The lawsuit comes three months after similar allegations of fiduciary breach under the Employee Retirement Income Security Act were raised against Nationwide Life Insurance Co. by a participant in another small 401(k) plan, which had $1.1 million in assets and more than 27 participants.

Such lawsuits seem to follow a similar legal strategy not to name the plan sponsor as defendant, and instead go against the larger companies that serve the plans. Litigation involving excessive fees is usually filed over plans with thousands of participants and hundreds of millions of dollars in assets, sponsored by large companies like M&T Bank Corp., American Airlines, Inc., Intel Corp., Anthem Inc., Verizon Communications Inc., and Chevron Corp. Last year, smaller companies including auto body repair provider LaMettry’s Collision Inc. and Checksmart Financial LLC were sued over excessive fees in their employees’ retirement plans, prompting some in the industry to question whether widespread litigation against plans of that size would ensue.

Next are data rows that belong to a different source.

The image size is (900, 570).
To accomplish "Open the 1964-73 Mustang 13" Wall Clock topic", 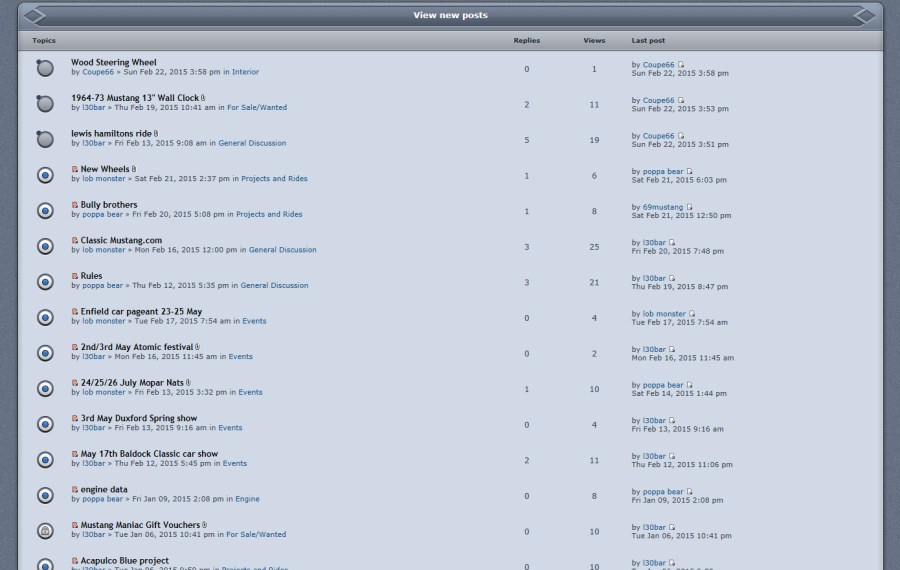I will 134,98.
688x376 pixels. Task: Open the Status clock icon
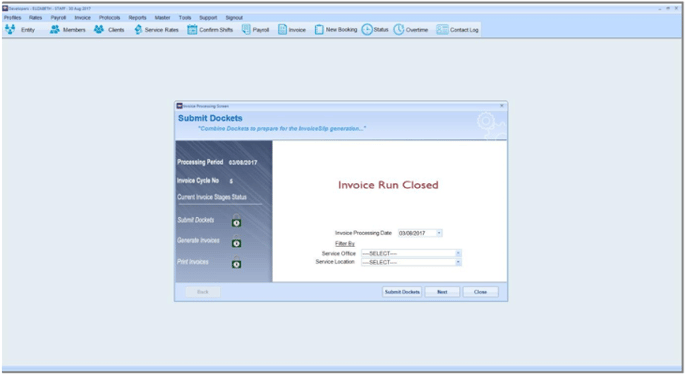coord(367,29)
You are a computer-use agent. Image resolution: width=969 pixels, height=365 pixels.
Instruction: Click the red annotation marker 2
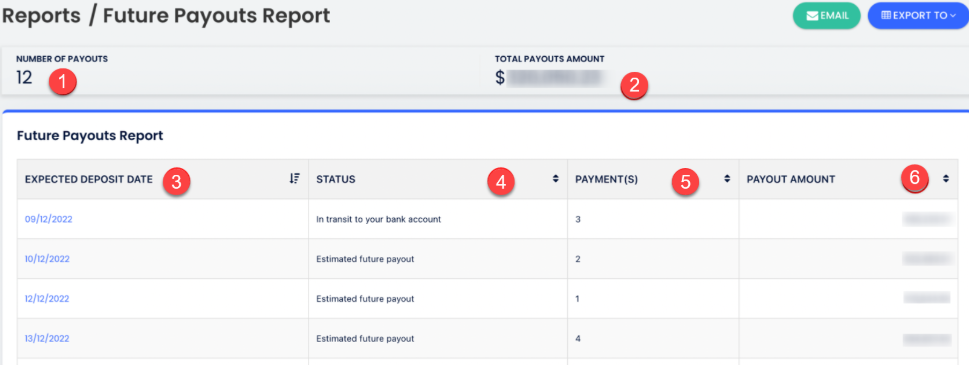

Voya is no stranger to ERISA litigation. So far this year, the company has scored big wins in cases involving robo-adviser fees and stable value funds.

Voya denies the claims and it will vigorously defend this matter, a company spokeswomen told Bloomberg BNA Sept. 11.The proposed class is represented by Franklin D. Azar & Associates P.C., a personal injury law firm that specializes in motor vehicle accidents, defective products, and slip-and-fall accidents, according to its website. This is at least the third time the Colorado-based law firm has filed an ERISA class action involving mismanagement of retirement savings.

Chimicles & Tikellis LLP and Sherman & Howard LLC also represent the participants.